### TASK DETAILS
Using the listing below, print exactly everything from the line with "water sports (58, 1673)" down to the line with "Screenshot is 768x2461.", both included, and nothing more.

▼▼▼

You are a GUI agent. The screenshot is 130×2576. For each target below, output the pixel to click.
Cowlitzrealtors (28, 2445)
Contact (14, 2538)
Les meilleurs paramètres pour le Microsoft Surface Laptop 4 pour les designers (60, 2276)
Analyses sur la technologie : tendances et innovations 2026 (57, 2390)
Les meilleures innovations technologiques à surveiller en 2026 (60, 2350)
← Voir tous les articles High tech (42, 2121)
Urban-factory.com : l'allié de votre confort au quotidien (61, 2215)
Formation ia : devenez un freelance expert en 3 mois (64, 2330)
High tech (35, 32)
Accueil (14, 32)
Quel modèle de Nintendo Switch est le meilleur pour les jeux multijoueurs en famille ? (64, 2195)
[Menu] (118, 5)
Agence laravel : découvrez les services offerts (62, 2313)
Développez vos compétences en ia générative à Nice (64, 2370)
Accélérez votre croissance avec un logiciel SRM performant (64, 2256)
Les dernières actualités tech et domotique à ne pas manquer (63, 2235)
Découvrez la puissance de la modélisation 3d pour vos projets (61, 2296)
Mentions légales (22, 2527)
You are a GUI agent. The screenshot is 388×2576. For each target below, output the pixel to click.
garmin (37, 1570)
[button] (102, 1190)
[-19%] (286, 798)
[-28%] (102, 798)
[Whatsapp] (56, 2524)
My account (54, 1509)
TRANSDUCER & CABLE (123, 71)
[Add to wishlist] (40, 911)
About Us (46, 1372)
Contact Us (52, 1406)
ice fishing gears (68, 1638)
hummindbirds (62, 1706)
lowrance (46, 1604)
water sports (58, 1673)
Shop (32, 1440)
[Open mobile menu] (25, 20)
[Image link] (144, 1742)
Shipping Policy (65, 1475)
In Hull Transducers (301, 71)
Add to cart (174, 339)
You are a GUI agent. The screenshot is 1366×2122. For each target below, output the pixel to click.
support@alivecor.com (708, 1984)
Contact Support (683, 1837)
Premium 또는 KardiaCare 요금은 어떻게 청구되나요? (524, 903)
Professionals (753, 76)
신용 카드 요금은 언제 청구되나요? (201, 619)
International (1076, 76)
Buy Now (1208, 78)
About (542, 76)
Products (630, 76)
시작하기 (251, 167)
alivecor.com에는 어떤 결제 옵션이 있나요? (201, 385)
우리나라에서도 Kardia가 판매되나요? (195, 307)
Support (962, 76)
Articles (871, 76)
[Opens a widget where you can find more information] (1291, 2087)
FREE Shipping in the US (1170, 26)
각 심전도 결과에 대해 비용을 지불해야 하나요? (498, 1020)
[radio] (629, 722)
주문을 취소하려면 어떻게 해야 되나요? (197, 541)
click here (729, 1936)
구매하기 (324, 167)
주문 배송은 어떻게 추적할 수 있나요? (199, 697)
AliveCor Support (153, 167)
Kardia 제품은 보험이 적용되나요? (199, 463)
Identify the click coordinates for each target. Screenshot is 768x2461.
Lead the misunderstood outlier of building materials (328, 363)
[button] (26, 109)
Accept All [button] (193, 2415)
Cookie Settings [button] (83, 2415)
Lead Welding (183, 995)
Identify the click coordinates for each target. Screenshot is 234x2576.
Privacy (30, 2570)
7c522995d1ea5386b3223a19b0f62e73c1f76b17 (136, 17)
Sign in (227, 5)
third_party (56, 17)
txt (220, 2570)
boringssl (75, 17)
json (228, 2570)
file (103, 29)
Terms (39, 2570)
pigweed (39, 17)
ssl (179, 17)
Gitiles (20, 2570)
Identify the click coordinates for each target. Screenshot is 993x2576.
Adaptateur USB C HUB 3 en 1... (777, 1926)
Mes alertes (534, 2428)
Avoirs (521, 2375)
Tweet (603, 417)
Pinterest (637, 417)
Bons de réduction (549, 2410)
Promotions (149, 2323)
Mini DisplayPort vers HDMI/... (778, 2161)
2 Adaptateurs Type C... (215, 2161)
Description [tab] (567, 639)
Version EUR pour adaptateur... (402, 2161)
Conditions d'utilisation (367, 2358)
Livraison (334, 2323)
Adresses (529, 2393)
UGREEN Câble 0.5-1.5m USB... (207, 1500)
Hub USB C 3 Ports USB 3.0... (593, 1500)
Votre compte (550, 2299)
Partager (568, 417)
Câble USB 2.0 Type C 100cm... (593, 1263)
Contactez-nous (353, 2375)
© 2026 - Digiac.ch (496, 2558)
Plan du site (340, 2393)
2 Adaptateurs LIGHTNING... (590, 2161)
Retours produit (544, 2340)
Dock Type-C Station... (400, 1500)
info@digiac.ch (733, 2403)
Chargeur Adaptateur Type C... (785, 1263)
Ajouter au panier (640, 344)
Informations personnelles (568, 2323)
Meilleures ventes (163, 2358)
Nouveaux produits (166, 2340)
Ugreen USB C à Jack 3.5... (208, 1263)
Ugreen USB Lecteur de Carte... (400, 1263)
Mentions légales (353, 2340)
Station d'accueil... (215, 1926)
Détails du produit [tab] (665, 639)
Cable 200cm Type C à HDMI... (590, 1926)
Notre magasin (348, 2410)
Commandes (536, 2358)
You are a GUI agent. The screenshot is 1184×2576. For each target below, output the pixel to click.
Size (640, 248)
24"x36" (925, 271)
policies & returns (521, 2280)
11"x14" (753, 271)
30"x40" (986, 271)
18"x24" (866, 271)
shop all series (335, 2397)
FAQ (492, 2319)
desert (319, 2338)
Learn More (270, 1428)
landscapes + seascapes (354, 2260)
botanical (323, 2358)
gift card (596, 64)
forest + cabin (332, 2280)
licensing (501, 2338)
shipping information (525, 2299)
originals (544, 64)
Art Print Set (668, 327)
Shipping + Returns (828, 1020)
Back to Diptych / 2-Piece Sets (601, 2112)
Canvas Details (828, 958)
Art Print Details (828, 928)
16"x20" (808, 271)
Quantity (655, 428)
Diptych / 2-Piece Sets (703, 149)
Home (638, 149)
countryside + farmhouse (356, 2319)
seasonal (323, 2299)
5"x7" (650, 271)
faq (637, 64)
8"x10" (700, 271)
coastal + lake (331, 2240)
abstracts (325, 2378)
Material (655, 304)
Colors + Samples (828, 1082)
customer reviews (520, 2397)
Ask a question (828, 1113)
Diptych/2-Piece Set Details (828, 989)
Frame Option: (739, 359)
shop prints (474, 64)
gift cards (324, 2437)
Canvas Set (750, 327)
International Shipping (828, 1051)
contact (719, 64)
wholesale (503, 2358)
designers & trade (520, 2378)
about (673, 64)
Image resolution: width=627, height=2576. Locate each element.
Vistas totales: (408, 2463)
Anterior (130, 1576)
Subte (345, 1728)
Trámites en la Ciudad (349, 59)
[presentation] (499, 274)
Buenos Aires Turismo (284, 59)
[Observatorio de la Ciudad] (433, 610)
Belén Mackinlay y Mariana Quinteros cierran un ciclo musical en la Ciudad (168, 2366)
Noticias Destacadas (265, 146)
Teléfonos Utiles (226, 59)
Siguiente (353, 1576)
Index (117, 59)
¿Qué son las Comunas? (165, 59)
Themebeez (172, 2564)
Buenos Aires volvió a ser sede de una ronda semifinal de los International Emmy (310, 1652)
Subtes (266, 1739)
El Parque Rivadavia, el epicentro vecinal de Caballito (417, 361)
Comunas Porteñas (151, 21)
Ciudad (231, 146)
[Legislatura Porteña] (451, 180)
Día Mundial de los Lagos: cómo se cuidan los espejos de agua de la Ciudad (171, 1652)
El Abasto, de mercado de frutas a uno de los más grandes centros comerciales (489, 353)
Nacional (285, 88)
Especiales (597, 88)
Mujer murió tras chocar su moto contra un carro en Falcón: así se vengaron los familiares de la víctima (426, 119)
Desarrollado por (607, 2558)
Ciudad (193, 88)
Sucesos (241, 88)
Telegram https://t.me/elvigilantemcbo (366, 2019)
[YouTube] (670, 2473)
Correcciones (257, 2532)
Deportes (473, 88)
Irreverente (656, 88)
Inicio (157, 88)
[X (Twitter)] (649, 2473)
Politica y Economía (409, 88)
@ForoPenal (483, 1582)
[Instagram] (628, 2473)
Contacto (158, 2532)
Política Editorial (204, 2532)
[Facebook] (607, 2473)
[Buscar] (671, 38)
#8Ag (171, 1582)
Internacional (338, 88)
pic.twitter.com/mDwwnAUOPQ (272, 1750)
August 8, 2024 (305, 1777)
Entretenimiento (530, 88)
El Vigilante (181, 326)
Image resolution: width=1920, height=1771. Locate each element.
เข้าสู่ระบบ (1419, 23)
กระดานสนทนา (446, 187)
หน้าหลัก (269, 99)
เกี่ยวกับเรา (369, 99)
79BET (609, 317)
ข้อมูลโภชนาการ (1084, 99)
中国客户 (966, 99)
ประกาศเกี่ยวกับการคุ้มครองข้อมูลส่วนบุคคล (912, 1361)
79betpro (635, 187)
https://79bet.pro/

▲▲▲

### ANSWER
water sports (58, 1673)
Shop (32, 1440)
[Open mobile menu] (25, 20)
[Image link] (144, 1742)
Shipping Policy (65, 1475)
In Hull Transducers (301, 71)
Add to cart (174, 339)
You are a GUI agent. The screenshot is 1366×2122. For each target below, output the pixel to click.
support@alivecor.com (708, 1984)
Contact Support (683, 1837)
Premium 또는 KardiaCare 요금은 어떻게 청구되나요? (524, 903)
Professionals (753, 76)
신용 카드 요금은 언제 청구되나요? (201, 619)
International (1076, 76)
Buy Now (1208, 78)
About (542, 76)
Products (630, 76)
시작하기 (251, 167)
alivecor.com에는 어떤 결제 옵션이 있나요? (201, 385)
우리나라에서도 Kardia가 판매되나요? (195, 307)
Support (962, 76)
Articles (871, 76)
[Opens a widget where you can find more information] (1291, 2087)
FREE Shipping in the US (1170, 26)
각 심전도 결과에 대해 비용을 지불해야 하나요? (498, 1020)
[radio] (629, 722)
주문을 취소하려면 어떻게 해야 되나요? (197, 541)
click here (729, 1936)
구매하기 (324, 167)
주문 배송은 어떻게 추적할 수 있나요? (199, 697)
AliveCor Support (153, 167)
Kardia 제품은 보험이 적용되나요? (199, 463)
Identify the click coordinates for each target. Screenshot is 768x2461.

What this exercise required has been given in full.